Problem with particle correlation functions

Question

Given a probability density $\rho(\textbf{r})$ defined in a volume $V$ in $2$ or $3$ dimensions one can define the autocorrelation function as: $$ \Phi(r) = \frac{1}{4 \pi}\int_{V}{\rho{(\textbf{r}')}[\int_{S(r)}{\rho{(\textbf{r}' + \textbf{t})}ds}] dV} $$ for a distance $r$. Where $S(r)$ represents a surface of radius $r$. This is basically an autocorrelation for points at a distance $r$ averaged over all directions. Forgive me for my limited mathematical background, this is not exactly my field, but I think my question is valid.

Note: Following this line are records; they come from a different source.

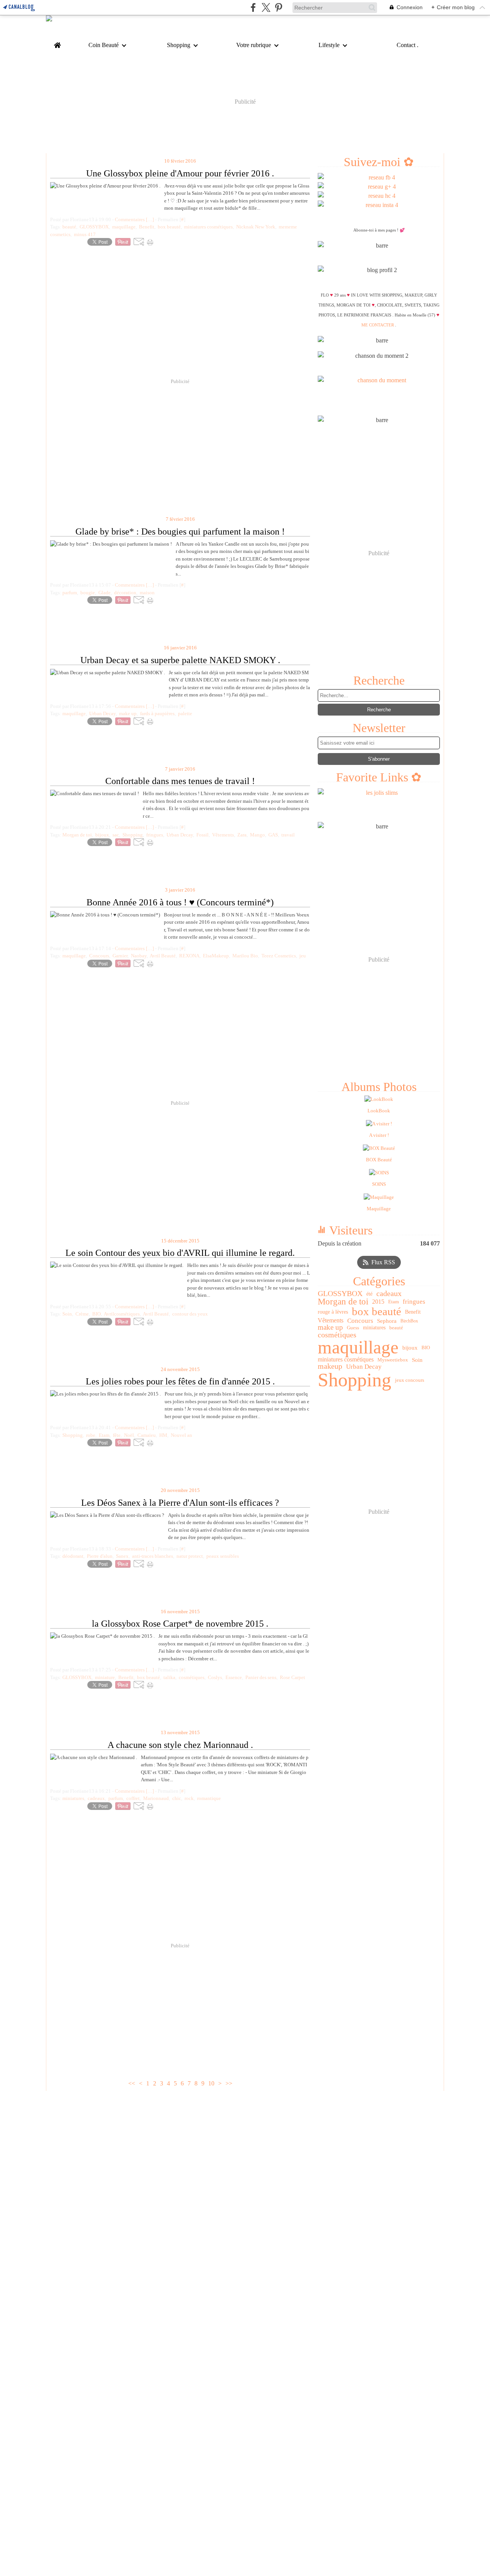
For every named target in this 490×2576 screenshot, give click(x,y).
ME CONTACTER (377, 325)
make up (330, 1327)
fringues (414, 1301)
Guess (353, 1327)
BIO (425, 1347)
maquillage (358, 1347)
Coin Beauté (103, 45)
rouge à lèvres (333, 1311)
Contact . (407, 45)
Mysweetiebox (392, 1359)
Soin (417, 1360)
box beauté (376, 1311)
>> (228, 2083)
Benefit (413, 1311)
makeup (330, 1366)
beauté (396, 1327)
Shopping (178, 45)
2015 (378, 1302)
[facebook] (253, 7)
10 (211, 2083)
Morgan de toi (343, 1302)
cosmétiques (337, 1335)
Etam (393, 1301)
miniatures (374, 1327)
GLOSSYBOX (340, 1294)
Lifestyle (329, 45)
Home (57, 43)
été (369, 1293)
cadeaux (389, 1294)
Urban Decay (364, 1366)
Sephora (387, 1321)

Assuming this represents a distribution of particles whose exact distribution $\rho(\textbf{r})$ is unknown, but $\Phi(r)$ is known and the distribution is homogeneous, this would mean that if I want to estimate the probability $P$ to find a particle around the point $p$ inside $V$, if not given any information it would be a fairly good estimation to say $P = dV/V$. This would be the best effort assuming an uniform distribution.

But if I pick a random particle from the box whose position is $\textbf{r}_{a}$, I would improve the initial estimation with this new information and the use of the isotropic correlation function $\Phi$. The new value would be $P = \Phi(|\textbf{r}_{p} - \textbf{r}_{a}|)$. So far so good.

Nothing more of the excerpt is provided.